Je ne sais rien de lui. Une
ou deux fois par an, depuis des années, il pointe son nez et ses sabots
à l’atelier, monte alors directement à l’étage après un petit bonjour
discret, y passe une bonne heure et ne redescend qu’après avoir griffonné
quelques mots dans le carnet de bord. C’est à l’atelier, l’année dernière, qu’il s’est pointé avec les morceaux de sa guitare, avec l’espoir que je puisse redonner au tout une certaine cohérence : un commerçant zélé, probablement mélomane, en tout cas irrité par la présence outrageante devant chez lui d’un troubadour sans patente faisant la manche, en avait testé la résistance mécanique contre un trottoir. L’histoire ne dit pas si la sonorité du patchwork fut affectée par le miracle de l’époxy.

Entrées fournies
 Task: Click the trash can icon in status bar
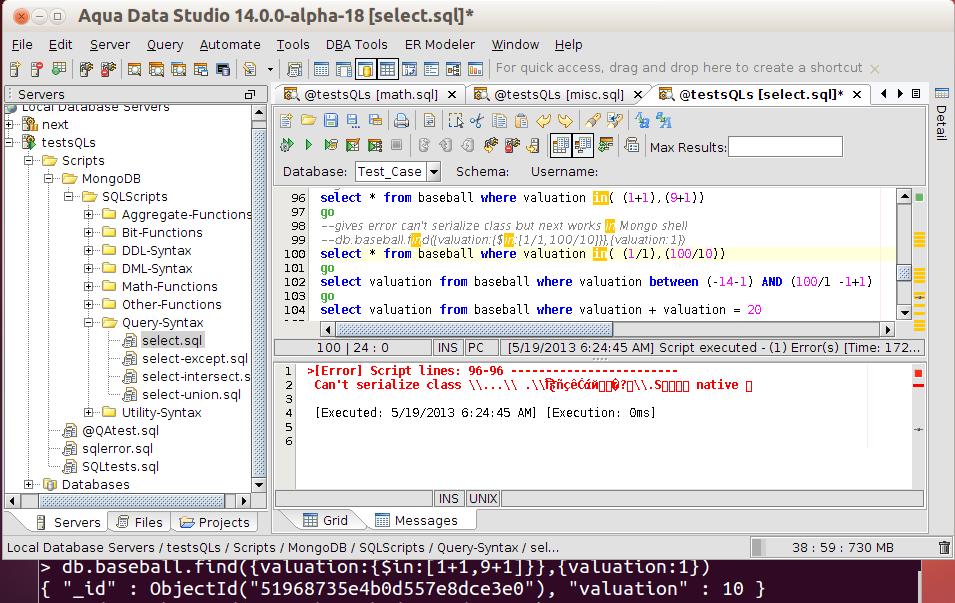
---
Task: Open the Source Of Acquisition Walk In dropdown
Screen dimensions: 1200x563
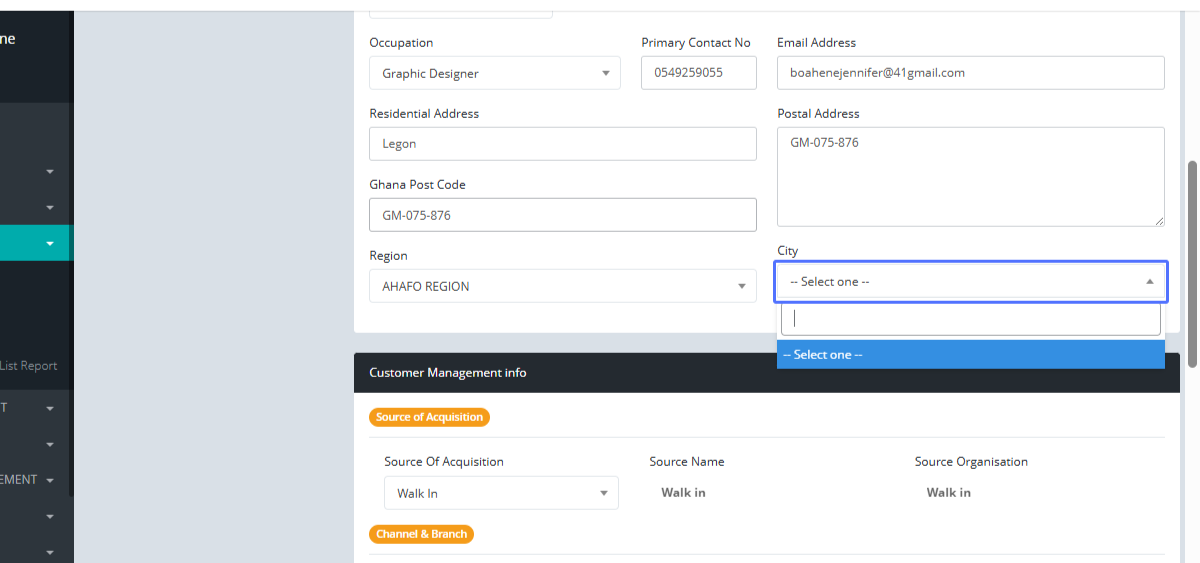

À faire
(1) D'après l'article, à quelle fréquence l'homme passe-t-il à l'atelier ?
(2) Relevez, s'il vous plaît, tous les qualificatifs que l'article applique au commerçant.

Résultats par tâche
(1) Une ou deux fois par an, depuis des années.

(2) Zélé, probablement mélomane, irrité.